Task item:
Omit the pictures. Transcribe exactly the lines below, from the one with "You are a computer-use" up to and including the last.

*** Opening The records ***

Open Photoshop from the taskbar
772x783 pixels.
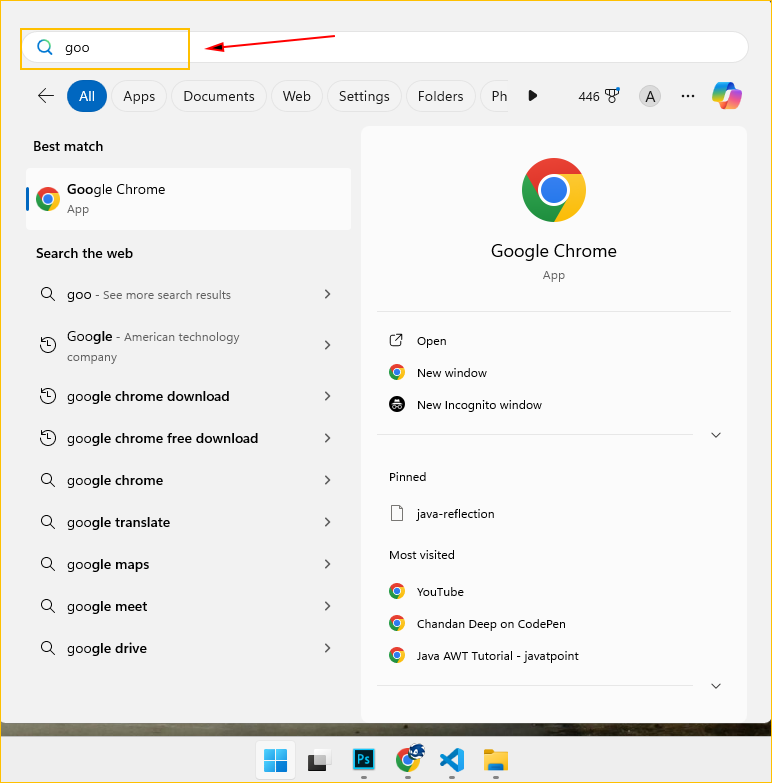click(363, 760)
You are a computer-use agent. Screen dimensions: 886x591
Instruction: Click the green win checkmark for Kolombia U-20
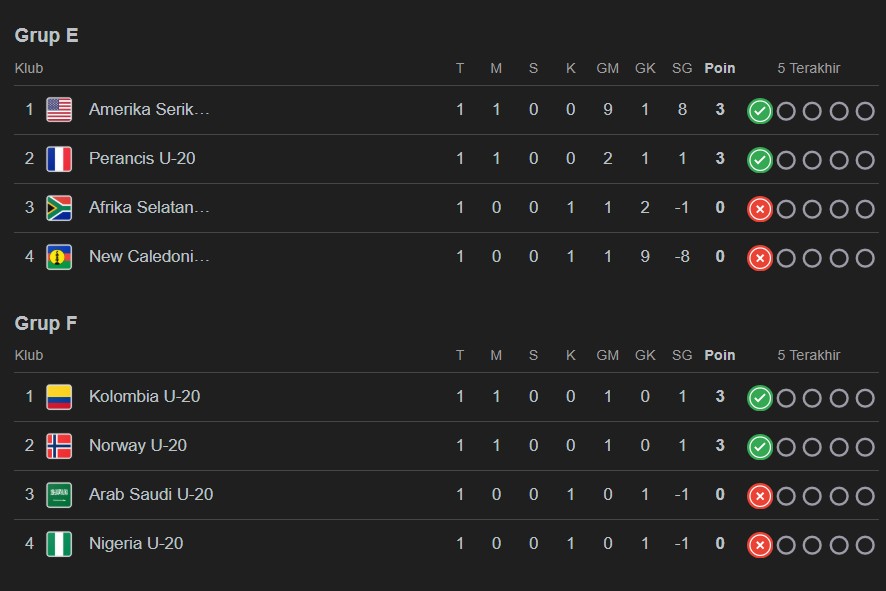(x=760, y=398)
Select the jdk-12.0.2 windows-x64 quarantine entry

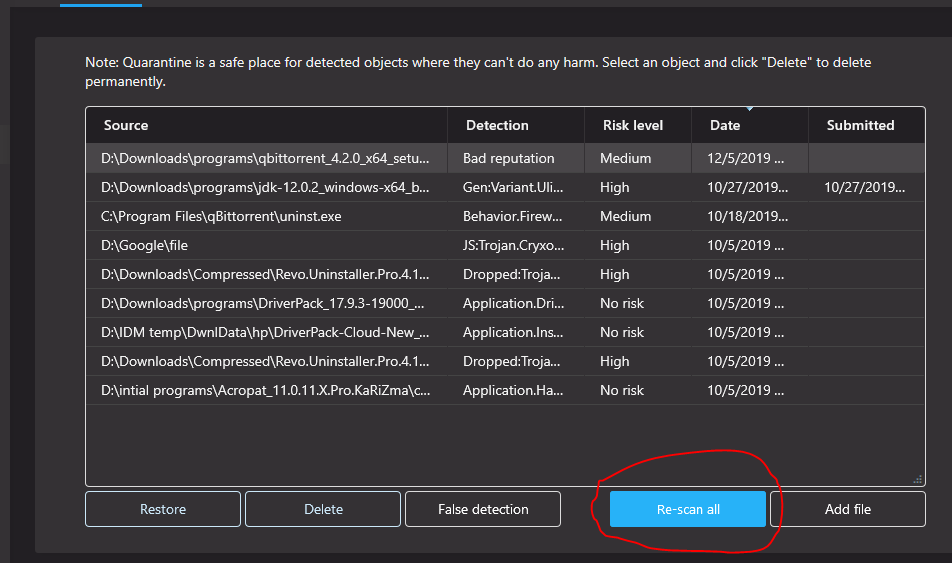[265, 187]
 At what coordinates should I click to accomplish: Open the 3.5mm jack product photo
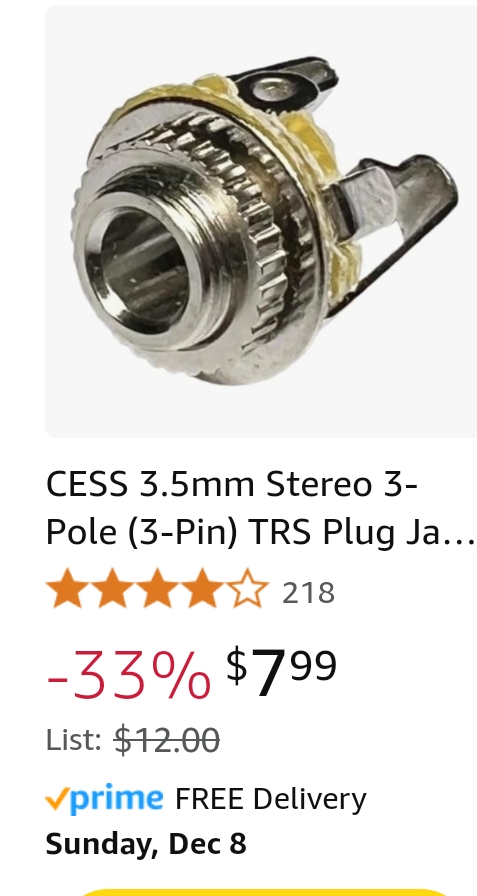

*** Closing The records ***

Response to this exercise:
You are a computer-use agent. Screen dimensions: 886x591
Instruction: Click the green win checkmark for Kolombia U-20
(x=760, y=398)
Select the jdk-12.0.2 windows-x64 quarantine entry

[265, 187]
 At what coordinates should I click to accomplish: Open the 3.5mm jack product photo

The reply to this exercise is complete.